Entering edit mode
6.3 years ago
netsam
▴
10
Hi, I assembled a paired end Myseq run with Wolf D-LOOP sequence as reference. I obtained a 494 bp contig. Then I align these sequence trought Emboss Water with a different D-LOOP and I saw many gap in my assembled sequence. In another samples I obtained a more compact alignment, with no gap and only with some SNP between the two sequence.

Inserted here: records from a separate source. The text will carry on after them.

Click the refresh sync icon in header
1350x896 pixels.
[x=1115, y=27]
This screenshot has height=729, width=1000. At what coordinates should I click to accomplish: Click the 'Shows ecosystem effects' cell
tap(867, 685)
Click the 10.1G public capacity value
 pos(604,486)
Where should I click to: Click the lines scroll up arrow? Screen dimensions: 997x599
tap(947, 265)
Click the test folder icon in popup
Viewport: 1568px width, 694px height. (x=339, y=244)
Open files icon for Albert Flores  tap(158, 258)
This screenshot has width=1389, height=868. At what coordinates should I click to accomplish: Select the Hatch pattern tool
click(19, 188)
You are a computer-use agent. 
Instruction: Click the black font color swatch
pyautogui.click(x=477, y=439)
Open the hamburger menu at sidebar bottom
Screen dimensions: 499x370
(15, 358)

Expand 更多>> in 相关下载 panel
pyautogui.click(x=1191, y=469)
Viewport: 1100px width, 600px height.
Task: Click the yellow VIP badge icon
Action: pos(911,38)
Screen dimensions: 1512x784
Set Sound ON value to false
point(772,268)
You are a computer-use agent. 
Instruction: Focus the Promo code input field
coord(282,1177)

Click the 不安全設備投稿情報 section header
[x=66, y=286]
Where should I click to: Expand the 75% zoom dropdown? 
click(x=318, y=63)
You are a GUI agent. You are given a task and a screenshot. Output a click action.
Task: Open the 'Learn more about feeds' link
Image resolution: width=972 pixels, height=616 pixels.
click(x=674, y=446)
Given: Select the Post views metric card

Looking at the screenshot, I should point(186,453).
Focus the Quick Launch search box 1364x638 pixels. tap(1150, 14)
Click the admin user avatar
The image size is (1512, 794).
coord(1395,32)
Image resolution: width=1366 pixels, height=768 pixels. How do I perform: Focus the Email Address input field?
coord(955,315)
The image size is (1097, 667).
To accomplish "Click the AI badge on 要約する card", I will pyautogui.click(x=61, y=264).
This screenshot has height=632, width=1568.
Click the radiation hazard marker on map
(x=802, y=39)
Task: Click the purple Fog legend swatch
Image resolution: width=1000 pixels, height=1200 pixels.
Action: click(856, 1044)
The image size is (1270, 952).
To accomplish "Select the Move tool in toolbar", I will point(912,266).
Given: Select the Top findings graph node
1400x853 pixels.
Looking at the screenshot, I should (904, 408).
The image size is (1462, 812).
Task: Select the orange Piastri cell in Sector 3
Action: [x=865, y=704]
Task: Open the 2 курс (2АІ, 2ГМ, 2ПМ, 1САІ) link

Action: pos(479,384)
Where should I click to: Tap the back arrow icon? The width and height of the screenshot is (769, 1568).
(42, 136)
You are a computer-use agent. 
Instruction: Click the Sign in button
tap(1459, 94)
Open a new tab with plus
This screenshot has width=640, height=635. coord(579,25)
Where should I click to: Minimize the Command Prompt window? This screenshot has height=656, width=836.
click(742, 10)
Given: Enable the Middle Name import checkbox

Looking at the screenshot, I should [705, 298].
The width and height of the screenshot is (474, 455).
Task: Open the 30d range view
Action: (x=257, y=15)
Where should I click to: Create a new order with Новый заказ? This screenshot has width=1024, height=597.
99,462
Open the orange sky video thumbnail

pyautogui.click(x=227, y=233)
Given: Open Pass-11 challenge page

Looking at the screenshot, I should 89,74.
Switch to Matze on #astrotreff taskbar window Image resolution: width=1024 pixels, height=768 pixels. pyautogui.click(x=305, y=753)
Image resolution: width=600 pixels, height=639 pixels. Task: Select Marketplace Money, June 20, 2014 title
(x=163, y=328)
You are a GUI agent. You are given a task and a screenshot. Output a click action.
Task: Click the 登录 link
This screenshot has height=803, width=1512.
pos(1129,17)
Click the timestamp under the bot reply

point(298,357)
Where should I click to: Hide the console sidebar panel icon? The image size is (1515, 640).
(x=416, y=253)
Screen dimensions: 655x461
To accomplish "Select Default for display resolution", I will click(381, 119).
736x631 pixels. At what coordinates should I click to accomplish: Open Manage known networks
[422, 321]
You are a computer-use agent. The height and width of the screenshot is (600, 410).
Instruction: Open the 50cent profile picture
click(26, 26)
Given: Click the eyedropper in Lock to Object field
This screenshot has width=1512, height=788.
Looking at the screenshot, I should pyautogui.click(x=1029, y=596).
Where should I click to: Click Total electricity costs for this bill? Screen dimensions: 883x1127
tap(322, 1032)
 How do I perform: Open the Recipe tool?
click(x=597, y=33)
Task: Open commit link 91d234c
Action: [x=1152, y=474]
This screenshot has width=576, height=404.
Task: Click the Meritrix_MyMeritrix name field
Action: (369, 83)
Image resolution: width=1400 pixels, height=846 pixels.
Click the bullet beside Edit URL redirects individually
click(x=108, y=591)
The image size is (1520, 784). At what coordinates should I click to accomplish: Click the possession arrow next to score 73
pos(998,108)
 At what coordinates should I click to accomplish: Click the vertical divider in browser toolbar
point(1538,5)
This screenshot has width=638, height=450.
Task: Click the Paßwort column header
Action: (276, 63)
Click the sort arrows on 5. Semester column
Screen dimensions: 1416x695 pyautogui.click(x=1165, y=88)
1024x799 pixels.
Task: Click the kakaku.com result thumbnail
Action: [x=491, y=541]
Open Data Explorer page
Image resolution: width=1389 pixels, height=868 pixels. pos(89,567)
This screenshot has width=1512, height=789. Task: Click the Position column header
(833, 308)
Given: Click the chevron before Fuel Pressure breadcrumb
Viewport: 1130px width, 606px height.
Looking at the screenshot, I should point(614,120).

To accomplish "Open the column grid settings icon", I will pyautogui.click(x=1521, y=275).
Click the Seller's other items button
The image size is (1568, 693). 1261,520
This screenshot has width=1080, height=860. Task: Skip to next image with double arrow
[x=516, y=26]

Is it a coverage problem ??
Well, what is your coverage?
Yes the coverage is 10.106236X, it's written in Spades output file. Can I check in another way the coverage?
Are you going by the number in the contig header? (
NODE_1_length........cov1.23456
? If so, that's kmer coverage, not contig coverage. If that's from the log file then it's probably not kmer coverage.To be sure, you can recalculate it. In order to get the coverage depth, remap your reads against that section of sequence (or just extract that region after re-mapping against the whole genome), and use a tool like Qualimap to get the coverage.
Ok, I extract the reads mapping against a D-LOOP of almost 450 bp and I obtain 100 sequence paired end (50R + 50L ). If I multiple 50 * 100 bp (average length of a reads) I get 5.000 bp.
5.000 bp / 450 = almost 10 x
This is the coverage of reads ?
And what is the coverage of contigs ?
It sounds like it may equate to ~10X, though I'm not 100% convinced by that calculation, since I think it assumes perfect spanning of reads across the 450bp.
10X is on the low side, but I don't think it specifically accounts for your strange alignment pattern. I would follow h.mon's suggestion of assessing the coverage by eye in IGV or another genome browser.
Its possible that region hasn't sequenced well, so maybe check your reads for N's or low qualities.
Otherwise it could well be real, and your sample has several indels - it is difficult to say.
Did you try blasting online the "Node_1_length" sequence? Did you map the reads to the assembled sequence and inspected the mapping on IGV or other genome browser?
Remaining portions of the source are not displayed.